Manufacturing Industry

More layers spur polishing

Electronic News, July 15, 1996 by Gale Bradley

San Francisco--As layers of metal on high-end ICs increase, with four layers the industry average and six-layer processes in production at Intel, semiconductor equipment and materials suppliers are watching their business multiply and waiting for the next upsurge.

One of the most visible signs of growth in this market is the rise of chemical mechanical polishing (CMP) suppliers, like Integrated Process Equipment Corp. (IPEC), R. Howard Strasbaugh, Ebara of Japan and Speedfam. And with memory devices just wading into multi-layer metal (MLM) technology, eyes are peeled to see if memory manufacturers, particularly Asian suppliers, adopt CMP or not.

"The big question--it's kind of a heated debate--is whether the DRAM manufacturers are going to use CMP or not. It's not a given...Widespread use of CMP for memory could come at 64 (megabit), but more likely at 256," said Laura Peters, an analyst with Integrated Circuit Engineering (ICE).

"The reason there is so much question is it's so expensive...Some people are asking if they want to bring in an expensive process at this stage in the game," Ms. Peters said.

Dan Hutcheson, president of VLSI Research, had a similar view of the cost barrier to memory makers' adoption of CMP. "Every additional CMP step adds $7 to $10 to the cost of manufacturing the wafer. With memory, you are very cost driven, and if you can design around the process, you do. The improvement CMP provides for speed is a bigger thing in logic," he said.

"That may change as we go forward. SRAM people are going to use it before the DRAM, we know that, because SRAMs have more metal layers," Mr. Hutcheson said.

Mr.
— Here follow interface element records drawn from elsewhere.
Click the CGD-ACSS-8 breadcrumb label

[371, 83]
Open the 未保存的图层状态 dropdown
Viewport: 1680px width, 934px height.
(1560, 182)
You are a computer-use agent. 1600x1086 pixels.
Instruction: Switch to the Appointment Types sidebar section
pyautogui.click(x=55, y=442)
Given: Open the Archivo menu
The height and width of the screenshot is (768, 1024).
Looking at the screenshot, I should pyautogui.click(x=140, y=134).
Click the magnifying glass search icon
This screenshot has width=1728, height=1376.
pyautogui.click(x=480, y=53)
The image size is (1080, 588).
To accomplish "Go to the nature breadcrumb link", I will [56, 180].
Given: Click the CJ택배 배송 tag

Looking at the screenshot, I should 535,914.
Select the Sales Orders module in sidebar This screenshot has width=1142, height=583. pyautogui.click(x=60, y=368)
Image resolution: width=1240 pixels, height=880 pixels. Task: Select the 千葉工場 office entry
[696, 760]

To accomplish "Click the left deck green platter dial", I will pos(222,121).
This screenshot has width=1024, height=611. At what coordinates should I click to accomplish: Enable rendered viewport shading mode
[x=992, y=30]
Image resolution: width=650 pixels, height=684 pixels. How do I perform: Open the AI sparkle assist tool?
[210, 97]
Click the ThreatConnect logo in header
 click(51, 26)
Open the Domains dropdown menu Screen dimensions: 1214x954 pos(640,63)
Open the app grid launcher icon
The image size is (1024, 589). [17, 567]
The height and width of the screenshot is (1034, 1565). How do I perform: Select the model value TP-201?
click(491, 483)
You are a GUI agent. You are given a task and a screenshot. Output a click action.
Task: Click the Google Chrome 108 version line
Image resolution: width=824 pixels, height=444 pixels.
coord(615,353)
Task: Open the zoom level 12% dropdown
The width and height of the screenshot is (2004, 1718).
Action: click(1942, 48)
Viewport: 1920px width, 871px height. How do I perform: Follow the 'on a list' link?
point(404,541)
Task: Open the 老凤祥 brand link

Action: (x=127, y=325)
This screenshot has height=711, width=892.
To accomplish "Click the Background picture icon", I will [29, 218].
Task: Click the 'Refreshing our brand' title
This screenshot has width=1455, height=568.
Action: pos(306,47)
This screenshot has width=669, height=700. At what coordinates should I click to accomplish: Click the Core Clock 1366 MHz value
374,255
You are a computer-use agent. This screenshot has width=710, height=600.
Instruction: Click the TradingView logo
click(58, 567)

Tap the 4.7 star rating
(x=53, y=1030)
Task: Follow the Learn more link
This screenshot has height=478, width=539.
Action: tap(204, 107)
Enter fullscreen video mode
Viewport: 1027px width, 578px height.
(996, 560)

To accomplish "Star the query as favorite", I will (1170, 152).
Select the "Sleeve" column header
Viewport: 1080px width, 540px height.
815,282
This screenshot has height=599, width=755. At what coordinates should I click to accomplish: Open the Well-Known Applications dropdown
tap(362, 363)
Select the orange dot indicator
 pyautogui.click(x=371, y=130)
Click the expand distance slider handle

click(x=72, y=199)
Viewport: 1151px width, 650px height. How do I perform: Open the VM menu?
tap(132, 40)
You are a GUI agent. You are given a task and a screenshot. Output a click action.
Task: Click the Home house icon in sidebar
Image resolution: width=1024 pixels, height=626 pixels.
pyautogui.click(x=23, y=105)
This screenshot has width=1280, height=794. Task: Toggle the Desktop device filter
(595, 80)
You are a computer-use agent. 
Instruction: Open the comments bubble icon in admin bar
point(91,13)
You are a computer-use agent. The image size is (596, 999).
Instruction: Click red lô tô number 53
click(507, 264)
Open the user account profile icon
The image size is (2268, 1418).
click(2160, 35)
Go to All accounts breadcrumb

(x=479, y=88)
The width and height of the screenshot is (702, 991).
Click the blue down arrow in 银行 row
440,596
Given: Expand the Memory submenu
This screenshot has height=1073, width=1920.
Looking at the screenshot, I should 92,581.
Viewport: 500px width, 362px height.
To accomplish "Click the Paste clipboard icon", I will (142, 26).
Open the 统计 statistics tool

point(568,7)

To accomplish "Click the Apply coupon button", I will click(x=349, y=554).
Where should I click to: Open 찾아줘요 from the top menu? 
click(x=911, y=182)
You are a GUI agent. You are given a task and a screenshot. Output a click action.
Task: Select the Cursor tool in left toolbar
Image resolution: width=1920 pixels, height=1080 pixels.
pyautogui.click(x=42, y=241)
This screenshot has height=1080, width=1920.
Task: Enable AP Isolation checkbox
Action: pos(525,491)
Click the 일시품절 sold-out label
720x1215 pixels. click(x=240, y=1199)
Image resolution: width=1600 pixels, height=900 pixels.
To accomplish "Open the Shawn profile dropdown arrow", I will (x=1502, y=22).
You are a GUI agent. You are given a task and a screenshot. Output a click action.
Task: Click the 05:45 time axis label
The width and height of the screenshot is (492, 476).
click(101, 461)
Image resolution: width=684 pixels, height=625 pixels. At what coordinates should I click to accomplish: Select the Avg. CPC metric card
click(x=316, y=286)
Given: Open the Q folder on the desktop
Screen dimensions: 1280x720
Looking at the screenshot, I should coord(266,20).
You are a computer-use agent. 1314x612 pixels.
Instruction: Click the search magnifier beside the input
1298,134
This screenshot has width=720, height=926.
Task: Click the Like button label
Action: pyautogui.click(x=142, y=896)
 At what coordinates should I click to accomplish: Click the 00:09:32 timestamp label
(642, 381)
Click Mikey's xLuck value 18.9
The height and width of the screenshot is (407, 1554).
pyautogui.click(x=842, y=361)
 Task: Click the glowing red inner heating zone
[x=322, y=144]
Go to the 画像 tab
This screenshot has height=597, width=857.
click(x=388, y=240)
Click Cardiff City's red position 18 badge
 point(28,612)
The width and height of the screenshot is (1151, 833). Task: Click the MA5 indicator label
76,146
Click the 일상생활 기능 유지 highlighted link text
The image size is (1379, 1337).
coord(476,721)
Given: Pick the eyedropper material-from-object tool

Hutcheson, though, was not discounting CMP growth. "CMP is still going to be the fastest-growing market in the entire equipment industry for the foreseeable future, which is about five years out." He added, "Some consider it still a black art; it's not really a science."

CMP competes with etchback processes, Ms. Peters said, and this is what prompted the likes of Lam Research and Tokyo Electron Ltd. (TEL) to partner with IPEC-Planar this year. Applied Materials late last year went ahead and entered the CMP tool market with their Mirra line, and enlisted OnTrak Systems for post-CMP cleaning, she said.

Mr. Hutcheson had some account for IPEC-Planar's success. "IPEC is probably the only one that is market-oriented. Speedfam has got a great machine; it's just that they haven't been able to figure out how to penetrate the market. Part of that is because when IPEC bought Westech, the two (Westech and Speedfam) weren't really competing" when they were primarily making the equipment for wafer vendors to planarize blank wafers.

"Wafer makers do a lot of hand holding with their vendors. When you make that transition into the chip industry, the chip industry expects the equipment maker to do that," Mr. Hutcheson said. "That's why it was such fertile ground for IPEC."

In the arena of equipment that lays down any of the device layers--metal or non-conducting, dielectric--some managers and industry analysts see a breakout of physical vapor deposition (PVD) versus that of chemical vapor deposition (CVD). CVD is coming along as the standard for dielectric layers, but PVD is not losing support for metal deposition.

Rich Wiley, director of corporate marketing for Materials Research Corp. (MRC), which makes both CVD and PVD equipment, said: "The CVD side is really starting to take off right now. CVD allows you to put down a barrier that's more conformal.

"Our feeling is that ultimately CVD will win out in this battle for barriers...PVD doesn't have good sidewall coverage," Mr. Wiley said. To that end, MRC has been driving their business for metal CVD of titanium and titanium nitride for a couple of years, and is developing a "global interconnect" process to bring to market.

The process, sometimes called dual damascene, can reduce by 20-30 percent the number of steps for interconnect from plug to plug. "You will be able to fill the plug and do the interconnect from plug to plug at the same time, in one deposition step," he said, and the technology calls for CMP, another reason for the CMP sector's optimistic outlook.

Ron Powell, the director of Varian Associates' research center in Palo Alto, Calif., said his company is looking at the same development: "Dual damascene is going to be a tremendous challenge. It's like filling a rain gutter and a downspout simultaneously."

But Mr. Powell was quick to point out that his company, and the other marketers of both CVD and PVD equipment, namely MRC and Applied Materials, are hedging their bets in both races. He said there is potential in ionized PVD and force fill and recognized, inherent advantages in keeping PVD around.

"Most people would like sputtered solutions. It's simple. PVD by its nature is a low temperature process, though some advanced PVD is higher. But there are no toxic gases and no impurities, because it occurs in ultra-high vacuums. It is purer than CVD and the pressure of deposition is very much lower," Mr. Powell said.